I am trying to mimic the gradient descent algorithm for linear regression from Andrew NG's Machine learning course to Python, but for some reason my implementation is not working correctly.
Here's my implementation in Octave, it works correctly:
function [theta, J_history] = gradientDescent(X, y, theta, alpha, num_iters)
J_history = zeros(num_iters, 1);
for iter = 1:num_iters
prediction = X*theta;
margin_error = prediction - y;
gradient = 1/m * (alpha * (X' * margin_error));
theta = theta - gradient;
J_history(iter) = computeCost(X, y, theta);
end
end
However, when I translate this to Python for some reason it is not giving me accurate results. The cost seems to be going up rather than descending.
Here's my implementation in Python:
def gradientDescent(x, y, theta, alpha, iters):
m = len(y)
J_history = np.matrix(np.zeros((iters,1)))
for i in range(iters):
prediction = x*theta.T
margin_error = prediction - y
gradient = 1/m * (alpha * (x.T * margin_error))
theta = theta - gradient
J_history[i] = computeCost(x,y,theta)
return theta,J_history
My code is compiling and there isn't anything wrong. Please note this is theta:
theta = np.matrix(np.array([0,0]))
Alpha and iters is set to this:
alpha = 0.01
iters = 1000
When I run it, opt_theta, cost = gradientDescent(x, y, theta, alpha, iters)

Problem to solve » Copy the gradient descent post word for word between "I am trying" and "not working correctly.", inclusive.

Information provided »
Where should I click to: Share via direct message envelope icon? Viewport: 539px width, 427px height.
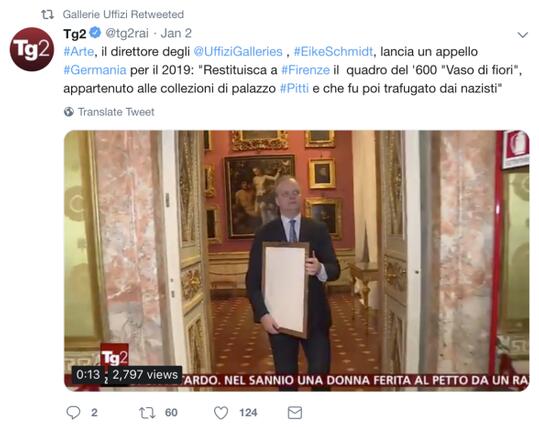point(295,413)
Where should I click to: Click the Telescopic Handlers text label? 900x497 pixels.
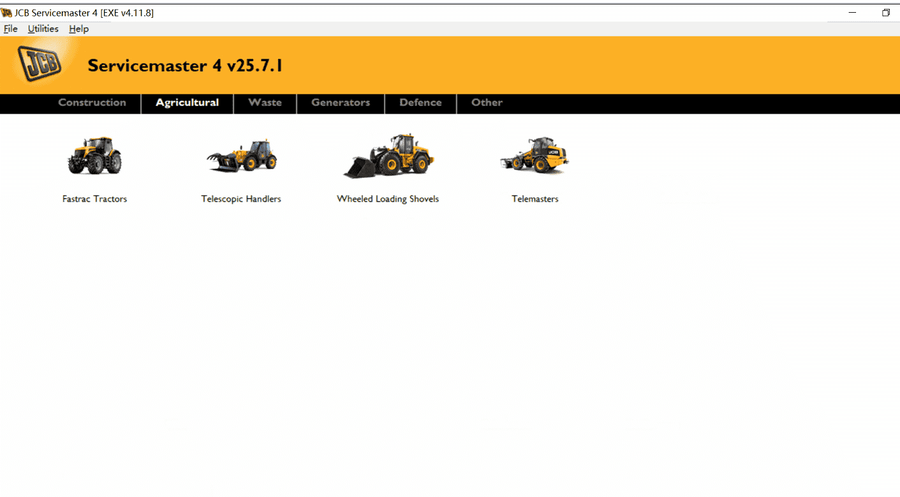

The answer »
I am trying to mimic the gradient descent algorithm for linear regression from Andrew NG's Machine learning course to Python, but for some reason my implementation is not working correctly.